The Healthcare Practicioners and Technical industry agrees with our hypothesis. The average median earnings for females is $38,549 and the average median earnings for males is $43,661, which is about a $5,000 difference. There are several outliers for each of the categories, which is due to certain occupations in the healthcare industry making more than others because of years of schooling required, difficulty of job, etc. The outliers are the most significant for men in this industry.
### Box Plot for Females and Males In Healthcare Industry ###
Healthcare_Industry <- jobs_gender %>%
filter(industry_broad == c("Healthcare Practitioners and Technical"))
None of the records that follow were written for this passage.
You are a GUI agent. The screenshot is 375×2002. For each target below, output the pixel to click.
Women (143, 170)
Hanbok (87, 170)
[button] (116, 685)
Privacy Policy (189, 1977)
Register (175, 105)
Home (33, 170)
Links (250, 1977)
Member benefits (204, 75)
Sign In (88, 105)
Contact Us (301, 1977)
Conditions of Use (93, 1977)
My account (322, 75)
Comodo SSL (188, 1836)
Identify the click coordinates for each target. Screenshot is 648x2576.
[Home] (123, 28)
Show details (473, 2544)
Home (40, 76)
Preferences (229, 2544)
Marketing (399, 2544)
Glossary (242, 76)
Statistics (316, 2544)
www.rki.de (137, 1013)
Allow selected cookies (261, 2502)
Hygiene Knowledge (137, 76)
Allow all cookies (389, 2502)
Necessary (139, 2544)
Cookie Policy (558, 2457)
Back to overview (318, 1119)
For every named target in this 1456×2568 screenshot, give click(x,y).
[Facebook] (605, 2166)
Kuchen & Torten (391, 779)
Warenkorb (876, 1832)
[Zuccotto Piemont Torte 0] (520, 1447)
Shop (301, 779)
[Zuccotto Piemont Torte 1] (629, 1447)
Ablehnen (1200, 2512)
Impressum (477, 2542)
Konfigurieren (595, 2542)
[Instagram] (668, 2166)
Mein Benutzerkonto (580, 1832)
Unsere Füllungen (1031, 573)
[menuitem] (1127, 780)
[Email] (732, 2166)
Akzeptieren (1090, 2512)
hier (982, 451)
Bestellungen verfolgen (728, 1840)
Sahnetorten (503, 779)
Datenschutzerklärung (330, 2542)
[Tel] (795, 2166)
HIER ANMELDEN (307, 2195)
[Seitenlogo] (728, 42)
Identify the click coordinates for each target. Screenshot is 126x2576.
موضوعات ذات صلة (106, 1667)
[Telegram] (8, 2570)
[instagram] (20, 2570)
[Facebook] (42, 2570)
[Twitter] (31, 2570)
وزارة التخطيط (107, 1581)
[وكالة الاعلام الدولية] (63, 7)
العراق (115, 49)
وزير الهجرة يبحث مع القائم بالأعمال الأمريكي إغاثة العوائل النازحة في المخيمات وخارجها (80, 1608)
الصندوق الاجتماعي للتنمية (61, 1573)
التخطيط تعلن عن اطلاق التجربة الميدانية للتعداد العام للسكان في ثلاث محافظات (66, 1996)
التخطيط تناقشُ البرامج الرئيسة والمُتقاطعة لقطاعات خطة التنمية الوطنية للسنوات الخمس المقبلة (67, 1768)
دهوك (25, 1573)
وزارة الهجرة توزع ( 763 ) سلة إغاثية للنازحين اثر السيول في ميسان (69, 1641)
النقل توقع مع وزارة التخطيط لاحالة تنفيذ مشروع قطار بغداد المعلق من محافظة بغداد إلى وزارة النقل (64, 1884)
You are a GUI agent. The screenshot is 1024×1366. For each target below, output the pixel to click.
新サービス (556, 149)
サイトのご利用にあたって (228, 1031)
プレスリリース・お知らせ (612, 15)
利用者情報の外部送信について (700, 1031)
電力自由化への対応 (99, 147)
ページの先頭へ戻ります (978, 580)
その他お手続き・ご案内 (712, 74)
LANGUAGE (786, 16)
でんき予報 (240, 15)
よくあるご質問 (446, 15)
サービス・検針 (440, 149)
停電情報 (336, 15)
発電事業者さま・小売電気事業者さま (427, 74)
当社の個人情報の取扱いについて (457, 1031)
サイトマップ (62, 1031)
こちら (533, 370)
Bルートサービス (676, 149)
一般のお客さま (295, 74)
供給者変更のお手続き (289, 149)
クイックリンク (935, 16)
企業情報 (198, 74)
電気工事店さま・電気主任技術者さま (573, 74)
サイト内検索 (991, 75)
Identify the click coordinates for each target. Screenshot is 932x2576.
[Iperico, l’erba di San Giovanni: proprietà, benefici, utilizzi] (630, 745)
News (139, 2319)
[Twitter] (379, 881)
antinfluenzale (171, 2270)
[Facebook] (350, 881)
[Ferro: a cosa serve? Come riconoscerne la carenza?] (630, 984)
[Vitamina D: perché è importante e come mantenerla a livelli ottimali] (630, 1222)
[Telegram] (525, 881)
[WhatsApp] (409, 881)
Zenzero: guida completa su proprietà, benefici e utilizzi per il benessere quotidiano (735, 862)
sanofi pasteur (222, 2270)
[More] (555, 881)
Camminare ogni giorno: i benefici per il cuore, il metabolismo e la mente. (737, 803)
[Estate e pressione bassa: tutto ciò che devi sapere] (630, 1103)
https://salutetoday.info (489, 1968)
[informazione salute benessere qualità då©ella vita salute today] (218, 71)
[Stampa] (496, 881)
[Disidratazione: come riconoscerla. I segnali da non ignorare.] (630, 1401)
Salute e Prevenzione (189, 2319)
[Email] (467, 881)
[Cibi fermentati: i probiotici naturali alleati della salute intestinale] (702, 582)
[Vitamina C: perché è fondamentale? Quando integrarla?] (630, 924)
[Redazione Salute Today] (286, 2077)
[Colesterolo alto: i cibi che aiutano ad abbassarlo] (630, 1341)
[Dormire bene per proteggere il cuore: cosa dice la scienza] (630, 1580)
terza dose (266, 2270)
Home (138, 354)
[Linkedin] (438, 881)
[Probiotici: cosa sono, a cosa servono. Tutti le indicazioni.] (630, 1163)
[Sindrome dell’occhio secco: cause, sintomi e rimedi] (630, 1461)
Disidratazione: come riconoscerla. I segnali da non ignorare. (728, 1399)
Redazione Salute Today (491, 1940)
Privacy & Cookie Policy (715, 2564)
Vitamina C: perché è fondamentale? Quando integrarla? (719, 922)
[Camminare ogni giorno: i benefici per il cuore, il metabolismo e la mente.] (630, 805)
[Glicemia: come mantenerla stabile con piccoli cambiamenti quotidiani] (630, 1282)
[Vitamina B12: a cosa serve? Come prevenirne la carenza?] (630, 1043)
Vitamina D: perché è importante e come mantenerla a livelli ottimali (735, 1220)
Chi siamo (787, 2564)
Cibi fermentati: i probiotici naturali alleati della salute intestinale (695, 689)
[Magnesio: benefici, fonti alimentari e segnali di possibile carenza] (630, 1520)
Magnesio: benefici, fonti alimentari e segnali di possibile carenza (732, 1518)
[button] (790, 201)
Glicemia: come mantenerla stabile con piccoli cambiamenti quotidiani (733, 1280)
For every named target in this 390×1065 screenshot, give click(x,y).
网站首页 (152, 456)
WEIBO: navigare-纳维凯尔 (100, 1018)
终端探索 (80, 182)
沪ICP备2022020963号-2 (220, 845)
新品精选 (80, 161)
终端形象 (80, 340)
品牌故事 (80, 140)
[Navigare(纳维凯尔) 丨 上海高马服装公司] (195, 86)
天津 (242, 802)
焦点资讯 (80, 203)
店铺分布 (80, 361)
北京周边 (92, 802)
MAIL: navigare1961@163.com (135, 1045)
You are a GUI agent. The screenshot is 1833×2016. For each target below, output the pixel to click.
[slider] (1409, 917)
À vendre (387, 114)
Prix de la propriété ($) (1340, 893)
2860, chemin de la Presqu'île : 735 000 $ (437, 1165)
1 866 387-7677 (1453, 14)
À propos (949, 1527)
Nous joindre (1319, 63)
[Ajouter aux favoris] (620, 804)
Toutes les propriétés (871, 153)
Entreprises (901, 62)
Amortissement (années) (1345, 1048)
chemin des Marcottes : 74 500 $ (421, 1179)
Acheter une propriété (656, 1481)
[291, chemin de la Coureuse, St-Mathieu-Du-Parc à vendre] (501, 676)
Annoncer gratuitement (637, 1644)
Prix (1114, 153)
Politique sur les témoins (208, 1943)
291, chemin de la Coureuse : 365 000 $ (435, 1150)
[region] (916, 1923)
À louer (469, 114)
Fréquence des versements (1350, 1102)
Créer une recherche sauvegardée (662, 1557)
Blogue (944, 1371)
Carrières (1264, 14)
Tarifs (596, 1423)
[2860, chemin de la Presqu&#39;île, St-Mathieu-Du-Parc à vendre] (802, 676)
x <- data.frame(Total_Earnings = Healthcare_Industry$total_earnings,
Female_Earnings = Healthcare_Industry$total_earnings_female,
Male_Earnings = Healthcare_Industry$total_earnings_male)
data <- melt(x)
ggplot(data,
aes(x = variable,
y = value,
fill = variable)) +
geom_boxplot() +
theme_bw() +
xlab("Earnings Group") +
scale_y_continuous(name = "Median Earnings", labels = scales::dollar) +
ggtitle("Median Earnings for Females and Males in Healthcare Industry") +
coord_flip()
summary(x)
## Total_Earnings Female_Earnings Male_Earnings
## Min. : 31530 Min. : 31126 Min. : 35640
## 1st Qu.: 46446 1st Qu.: 44970 1st Qu.: 49939
## Median : 62022 Median : 60260 Median : 71214
## Mean : 74269 Mean : 68051 Mean : 81487
## 3rd Qu.: 90725 3rd Qu.: 81794 3rd Qu.:101072
## Max. :201542 Max. :166388 Max. :231420
The Education, Legal, Community Service, Arts, & Media industry agrees with our hypothesis. The average median earnings for females is $46,258 and the average median earnings for males is $54,403, which is about a $8,000 difference. There are several outliers for each of the categories, which is due to certain occupations in the legal industry making more than others because of years of schooling required, difficulty of job, etc. The outliers are the most significant for males in this industry.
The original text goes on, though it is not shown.